TechAscent - Functions Across Languages

2019-07-28

Functions Across Languages

Functions are one of the basic units of abstraction in computer science. They are a mechanism for packaging up an algorithm into a reusable entity. The word function in this sense comes partly from the mathematical definition:

In mathematics, a function is a relation between sets that associates to every element of a first set exactly one element of the second set.

This definition is far more strict than what we consider to be a function in computer science. In programming, a function can be almost anything.

All of the partners at TechAscent have experience with many different languages and we enjoy working across several of them, although our preferred day to day language remains Clojure. Recently a partner in TechAscent, Chris Nuernberger, released a library to allow Clojure and Python to intermix. These two languages are both very powerful in their respective domains and bridging these two communities enables bringing distinctly different yet complementary skill sets to bear on problems.

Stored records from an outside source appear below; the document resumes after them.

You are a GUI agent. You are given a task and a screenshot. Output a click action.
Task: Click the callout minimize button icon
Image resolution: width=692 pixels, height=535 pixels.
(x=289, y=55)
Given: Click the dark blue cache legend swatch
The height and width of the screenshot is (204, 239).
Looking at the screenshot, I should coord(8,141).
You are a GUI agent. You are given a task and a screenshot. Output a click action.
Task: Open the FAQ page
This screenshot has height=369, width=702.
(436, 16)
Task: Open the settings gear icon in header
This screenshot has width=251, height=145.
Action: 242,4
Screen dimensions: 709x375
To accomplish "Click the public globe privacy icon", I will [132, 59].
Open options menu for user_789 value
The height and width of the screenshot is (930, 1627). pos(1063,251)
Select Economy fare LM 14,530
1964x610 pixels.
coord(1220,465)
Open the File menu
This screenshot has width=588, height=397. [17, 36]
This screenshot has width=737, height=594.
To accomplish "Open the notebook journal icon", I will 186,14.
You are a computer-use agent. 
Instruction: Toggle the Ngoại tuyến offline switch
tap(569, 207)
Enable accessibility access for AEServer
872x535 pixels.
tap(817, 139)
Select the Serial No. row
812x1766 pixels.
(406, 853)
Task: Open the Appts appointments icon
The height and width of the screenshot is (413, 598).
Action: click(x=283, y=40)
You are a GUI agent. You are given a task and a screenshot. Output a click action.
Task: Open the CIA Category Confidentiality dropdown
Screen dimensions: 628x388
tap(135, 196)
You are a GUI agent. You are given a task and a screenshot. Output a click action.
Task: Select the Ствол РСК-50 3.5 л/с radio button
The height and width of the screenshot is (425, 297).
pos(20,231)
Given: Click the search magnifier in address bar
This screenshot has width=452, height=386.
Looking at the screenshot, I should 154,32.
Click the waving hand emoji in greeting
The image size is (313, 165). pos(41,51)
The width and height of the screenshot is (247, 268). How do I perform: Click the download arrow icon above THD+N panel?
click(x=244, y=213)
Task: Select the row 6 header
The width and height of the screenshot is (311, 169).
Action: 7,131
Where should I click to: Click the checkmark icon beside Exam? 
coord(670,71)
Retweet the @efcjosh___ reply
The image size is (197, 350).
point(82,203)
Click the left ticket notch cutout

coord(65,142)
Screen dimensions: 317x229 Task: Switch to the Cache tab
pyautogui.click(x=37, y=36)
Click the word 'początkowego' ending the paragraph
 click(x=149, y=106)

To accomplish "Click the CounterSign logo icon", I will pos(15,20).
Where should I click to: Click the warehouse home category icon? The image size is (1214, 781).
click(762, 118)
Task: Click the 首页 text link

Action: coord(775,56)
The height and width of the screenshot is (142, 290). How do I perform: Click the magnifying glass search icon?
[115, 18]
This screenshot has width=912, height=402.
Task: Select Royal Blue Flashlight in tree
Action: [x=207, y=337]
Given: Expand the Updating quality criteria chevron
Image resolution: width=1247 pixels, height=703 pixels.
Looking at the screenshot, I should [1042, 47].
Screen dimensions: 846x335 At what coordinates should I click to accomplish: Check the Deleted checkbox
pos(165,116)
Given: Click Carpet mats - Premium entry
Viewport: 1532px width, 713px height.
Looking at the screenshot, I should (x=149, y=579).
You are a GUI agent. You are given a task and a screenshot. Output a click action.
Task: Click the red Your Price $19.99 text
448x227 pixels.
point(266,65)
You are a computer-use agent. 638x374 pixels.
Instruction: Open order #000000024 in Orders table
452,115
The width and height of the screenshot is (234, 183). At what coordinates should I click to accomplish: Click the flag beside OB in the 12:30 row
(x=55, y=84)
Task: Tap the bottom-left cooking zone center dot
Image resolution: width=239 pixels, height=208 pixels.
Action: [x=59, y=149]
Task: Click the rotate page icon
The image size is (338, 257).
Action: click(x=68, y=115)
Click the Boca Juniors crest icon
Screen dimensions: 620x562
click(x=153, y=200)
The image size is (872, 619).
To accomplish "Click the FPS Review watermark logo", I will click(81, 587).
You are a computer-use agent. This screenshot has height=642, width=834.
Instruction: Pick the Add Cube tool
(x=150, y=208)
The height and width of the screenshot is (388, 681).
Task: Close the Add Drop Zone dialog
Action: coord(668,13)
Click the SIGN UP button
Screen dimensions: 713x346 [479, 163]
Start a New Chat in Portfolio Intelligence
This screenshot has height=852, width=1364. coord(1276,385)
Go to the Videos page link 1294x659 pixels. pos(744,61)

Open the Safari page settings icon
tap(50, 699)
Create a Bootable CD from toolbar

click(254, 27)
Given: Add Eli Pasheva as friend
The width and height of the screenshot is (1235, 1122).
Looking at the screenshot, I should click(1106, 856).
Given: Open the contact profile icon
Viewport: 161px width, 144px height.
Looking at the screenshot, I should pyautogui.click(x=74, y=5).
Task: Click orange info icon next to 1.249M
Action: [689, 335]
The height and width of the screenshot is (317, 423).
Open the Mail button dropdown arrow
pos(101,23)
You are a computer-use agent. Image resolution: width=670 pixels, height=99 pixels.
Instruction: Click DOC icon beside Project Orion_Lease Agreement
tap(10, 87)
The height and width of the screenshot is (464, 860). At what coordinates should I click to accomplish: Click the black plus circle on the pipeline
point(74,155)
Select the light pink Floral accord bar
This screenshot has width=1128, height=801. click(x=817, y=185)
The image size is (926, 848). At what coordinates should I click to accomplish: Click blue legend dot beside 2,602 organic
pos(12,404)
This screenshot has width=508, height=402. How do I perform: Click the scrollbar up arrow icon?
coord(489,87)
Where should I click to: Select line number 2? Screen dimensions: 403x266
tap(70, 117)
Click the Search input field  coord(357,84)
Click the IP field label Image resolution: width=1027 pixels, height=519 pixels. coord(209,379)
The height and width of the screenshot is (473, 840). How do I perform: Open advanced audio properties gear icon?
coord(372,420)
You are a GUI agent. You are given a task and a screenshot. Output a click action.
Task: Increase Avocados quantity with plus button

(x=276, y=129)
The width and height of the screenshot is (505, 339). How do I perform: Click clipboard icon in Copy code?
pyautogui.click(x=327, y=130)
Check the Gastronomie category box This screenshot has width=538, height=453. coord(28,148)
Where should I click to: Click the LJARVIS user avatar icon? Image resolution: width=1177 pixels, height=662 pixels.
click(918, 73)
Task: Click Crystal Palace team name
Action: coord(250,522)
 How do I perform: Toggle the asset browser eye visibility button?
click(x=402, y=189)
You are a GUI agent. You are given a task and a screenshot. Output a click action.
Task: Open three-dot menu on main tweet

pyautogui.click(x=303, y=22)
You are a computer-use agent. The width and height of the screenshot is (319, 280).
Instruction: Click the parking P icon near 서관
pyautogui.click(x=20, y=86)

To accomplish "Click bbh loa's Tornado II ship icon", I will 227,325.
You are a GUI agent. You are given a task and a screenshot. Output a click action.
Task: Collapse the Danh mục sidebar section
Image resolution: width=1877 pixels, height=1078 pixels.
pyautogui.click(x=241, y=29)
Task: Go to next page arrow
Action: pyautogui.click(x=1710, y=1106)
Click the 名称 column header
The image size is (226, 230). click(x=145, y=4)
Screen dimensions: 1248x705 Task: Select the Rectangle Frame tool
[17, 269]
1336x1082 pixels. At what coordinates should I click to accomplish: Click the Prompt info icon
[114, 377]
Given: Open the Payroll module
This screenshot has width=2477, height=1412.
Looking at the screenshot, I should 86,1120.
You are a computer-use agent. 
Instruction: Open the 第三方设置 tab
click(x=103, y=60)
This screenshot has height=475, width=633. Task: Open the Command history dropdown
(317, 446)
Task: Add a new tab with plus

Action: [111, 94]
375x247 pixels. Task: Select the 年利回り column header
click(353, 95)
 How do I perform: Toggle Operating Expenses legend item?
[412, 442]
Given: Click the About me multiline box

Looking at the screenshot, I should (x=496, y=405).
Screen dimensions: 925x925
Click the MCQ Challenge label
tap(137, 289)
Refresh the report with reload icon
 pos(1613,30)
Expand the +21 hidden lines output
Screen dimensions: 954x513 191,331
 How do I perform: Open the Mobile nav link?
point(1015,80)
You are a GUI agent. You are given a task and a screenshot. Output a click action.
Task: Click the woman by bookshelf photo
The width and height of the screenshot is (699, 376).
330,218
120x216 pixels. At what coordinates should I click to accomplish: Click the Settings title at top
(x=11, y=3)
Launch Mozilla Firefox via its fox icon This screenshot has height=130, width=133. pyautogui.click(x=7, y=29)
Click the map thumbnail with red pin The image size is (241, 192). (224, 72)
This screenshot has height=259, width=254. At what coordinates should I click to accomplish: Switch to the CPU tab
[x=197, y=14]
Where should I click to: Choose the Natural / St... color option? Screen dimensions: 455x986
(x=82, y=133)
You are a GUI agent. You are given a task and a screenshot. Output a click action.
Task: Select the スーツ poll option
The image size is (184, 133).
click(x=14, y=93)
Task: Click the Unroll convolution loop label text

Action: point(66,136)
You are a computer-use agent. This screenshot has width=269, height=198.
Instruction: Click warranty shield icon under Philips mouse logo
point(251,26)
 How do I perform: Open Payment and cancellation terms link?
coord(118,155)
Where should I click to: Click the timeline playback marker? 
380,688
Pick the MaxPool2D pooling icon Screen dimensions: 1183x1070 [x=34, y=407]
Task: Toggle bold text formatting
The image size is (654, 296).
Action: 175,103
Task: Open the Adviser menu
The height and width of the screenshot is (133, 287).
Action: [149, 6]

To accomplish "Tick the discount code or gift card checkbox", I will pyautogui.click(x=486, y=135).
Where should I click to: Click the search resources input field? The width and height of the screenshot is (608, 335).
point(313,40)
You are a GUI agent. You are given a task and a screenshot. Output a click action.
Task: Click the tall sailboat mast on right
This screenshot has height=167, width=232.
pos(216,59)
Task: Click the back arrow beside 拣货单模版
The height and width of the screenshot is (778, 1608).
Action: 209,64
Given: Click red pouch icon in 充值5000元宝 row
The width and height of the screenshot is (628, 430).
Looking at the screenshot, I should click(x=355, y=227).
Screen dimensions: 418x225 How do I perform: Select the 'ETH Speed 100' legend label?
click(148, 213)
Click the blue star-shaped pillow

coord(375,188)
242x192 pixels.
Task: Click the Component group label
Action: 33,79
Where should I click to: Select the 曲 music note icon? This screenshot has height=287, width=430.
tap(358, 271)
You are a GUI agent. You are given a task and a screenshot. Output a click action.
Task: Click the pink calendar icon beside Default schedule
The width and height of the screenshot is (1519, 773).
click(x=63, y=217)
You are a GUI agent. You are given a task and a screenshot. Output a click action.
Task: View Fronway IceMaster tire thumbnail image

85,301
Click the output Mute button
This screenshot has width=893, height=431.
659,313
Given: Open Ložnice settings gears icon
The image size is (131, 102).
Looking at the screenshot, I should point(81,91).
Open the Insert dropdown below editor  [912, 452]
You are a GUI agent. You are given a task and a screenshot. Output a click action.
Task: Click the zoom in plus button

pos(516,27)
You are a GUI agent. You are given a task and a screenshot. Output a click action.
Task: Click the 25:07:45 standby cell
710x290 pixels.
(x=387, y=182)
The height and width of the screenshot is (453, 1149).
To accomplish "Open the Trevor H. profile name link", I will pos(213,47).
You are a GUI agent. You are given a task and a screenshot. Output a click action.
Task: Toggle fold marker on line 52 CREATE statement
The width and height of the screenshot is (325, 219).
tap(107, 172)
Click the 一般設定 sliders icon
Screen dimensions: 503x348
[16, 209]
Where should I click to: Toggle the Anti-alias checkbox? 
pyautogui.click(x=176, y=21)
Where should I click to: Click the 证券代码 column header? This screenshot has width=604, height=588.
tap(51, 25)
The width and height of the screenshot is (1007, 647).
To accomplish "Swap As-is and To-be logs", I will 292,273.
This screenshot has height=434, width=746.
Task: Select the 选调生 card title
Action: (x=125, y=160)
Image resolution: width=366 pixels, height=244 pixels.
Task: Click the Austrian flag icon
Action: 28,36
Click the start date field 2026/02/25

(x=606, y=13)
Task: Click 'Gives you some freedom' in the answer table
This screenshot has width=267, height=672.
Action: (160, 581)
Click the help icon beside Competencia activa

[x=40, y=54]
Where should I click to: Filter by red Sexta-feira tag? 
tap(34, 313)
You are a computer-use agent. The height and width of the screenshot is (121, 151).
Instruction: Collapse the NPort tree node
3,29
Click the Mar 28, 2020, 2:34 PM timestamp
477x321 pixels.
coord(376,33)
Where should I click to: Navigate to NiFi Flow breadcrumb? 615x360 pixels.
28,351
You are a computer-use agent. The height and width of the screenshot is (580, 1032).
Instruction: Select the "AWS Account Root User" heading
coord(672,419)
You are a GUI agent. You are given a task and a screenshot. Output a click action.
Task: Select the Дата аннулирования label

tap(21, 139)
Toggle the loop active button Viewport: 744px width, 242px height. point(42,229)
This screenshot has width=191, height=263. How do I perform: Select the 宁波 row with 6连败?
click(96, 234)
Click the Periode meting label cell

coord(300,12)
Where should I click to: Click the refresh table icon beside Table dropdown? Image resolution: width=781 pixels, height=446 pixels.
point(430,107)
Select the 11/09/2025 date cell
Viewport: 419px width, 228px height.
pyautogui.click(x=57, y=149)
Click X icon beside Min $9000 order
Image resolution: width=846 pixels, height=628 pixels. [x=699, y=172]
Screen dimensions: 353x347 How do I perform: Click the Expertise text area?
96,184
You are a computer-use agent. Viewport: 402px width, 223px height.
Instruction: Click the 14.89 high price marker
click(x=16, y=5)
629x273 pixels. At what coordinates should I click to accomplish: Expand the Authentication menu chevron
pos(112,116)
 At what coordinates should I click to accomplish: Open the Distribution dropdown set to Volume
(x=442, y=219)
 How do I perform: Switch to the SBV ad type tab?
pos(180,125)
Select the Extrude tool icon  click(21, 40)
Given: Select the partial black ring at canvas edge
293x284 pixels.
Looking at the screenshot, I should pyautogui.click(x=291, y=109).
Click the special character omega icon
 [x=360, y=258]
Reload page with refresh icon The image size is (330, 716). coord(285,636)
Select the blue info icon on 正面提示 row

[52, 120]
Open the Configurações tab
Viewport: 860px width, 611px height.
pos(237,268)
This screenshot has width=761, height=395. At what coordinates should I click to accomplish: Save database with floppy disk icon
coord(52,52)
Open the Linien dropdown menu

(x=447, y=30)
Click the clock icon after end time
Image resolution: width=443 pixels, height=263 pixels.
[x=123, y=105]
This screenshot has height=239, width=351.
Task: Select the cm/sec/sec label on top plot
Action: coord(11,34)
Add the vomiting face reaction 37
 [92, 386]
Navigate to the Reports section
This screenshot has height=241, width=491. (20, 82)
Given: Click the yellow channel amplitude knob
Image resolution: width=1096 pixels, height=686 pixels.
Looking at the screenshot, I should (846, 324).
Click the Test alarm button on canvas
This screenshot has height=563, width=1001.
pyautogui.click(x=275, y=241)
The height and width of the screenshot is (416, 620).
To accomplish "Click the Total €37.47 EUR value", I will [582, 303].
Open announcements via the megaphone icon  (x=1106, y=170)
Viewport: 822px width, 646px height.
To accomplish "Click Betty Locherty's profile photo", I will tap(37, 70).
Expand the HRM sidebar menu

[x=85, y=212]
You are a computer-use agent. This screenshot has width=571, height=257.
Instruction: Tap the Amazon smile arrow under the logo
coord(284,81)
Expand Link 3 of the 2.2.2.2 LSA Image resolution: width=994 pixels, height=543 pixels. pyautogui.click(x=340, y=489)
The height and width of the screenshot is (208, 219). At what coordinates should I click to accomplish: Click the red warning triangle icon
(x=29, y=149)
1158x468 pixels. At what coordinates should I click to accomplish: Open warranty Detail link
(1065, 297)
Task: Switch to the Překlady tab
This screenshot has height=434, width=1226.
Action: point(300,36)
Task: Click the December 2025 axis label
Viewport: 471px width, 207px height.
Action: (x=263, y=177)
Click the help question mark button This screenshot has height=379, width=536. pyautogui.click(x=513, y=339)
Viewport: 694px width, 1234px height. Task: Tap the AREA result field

Here we present a fundamental technique used to bridge functions across languages; that is calling a function defined in Clojure from Python. This is a very technical post and is meant to help understand how inter-language bindings are implemented at a base level.

Towards The Problem

Today we want to get into the details of what actually happens at a machine level when you define a function in Clojure and call it from Python. Here is a simple example where we define a simple summation Clojure function and use it from the numpy apply_along_axis function:

user> (require '[libpython-clj.python :as py])
nil
user> (py/initialize!)
Jul 21, 2019 10:29:41 AM clojure.tools.logging$eval7281$fn__7284 invoke
INFO: executing python initialize!
Jul 21, 2019 10:29:41 AM clojure.tools.logging$eval7281$fn__7284 invoke
INFO: Library python3.6m found at [:system "python3.6m"]
Jul 21, 2019 10:29:41 AM clojure.tools.logging$eval7281$fn__7284 invoke
INFO: Reference thread starting
:ok
user> (def clj-fn #(apply + %))
#'user/clj-fn
user> (clj-fn [1 2 3 4])
10
user> (def np (py/import-module "numpy"))
#'user/np
user> (py/call-attr np "array" [[1 2 3][4 5 6][7 8 9]])
[[1 2 3]
 [4 5 6]
 [7 8 9]]
user> (def test-ary *1)
#'user/test-ary
user> (py/get-attr test-ary "shape")
(3, 3)
user> (py/get-attr test-ary "dtype")
int64
user> (py/call-attr np "apply_along_axis" clj-fn 0 test-ary)
[12 15 18]
user> (py/call-attr np "apply_along_axis" clj-fn 1 test-ary)
[ 6 15 24]
user> (type *1)
:pyobject
user> (py/python-type *2)
:ndarray
user> (py/call-attr np "apply_along_axis" py-fn 0 test-ary)
[12 15 18]

Let's walk through this demo and put together, piece by piece what actually happens under the covers.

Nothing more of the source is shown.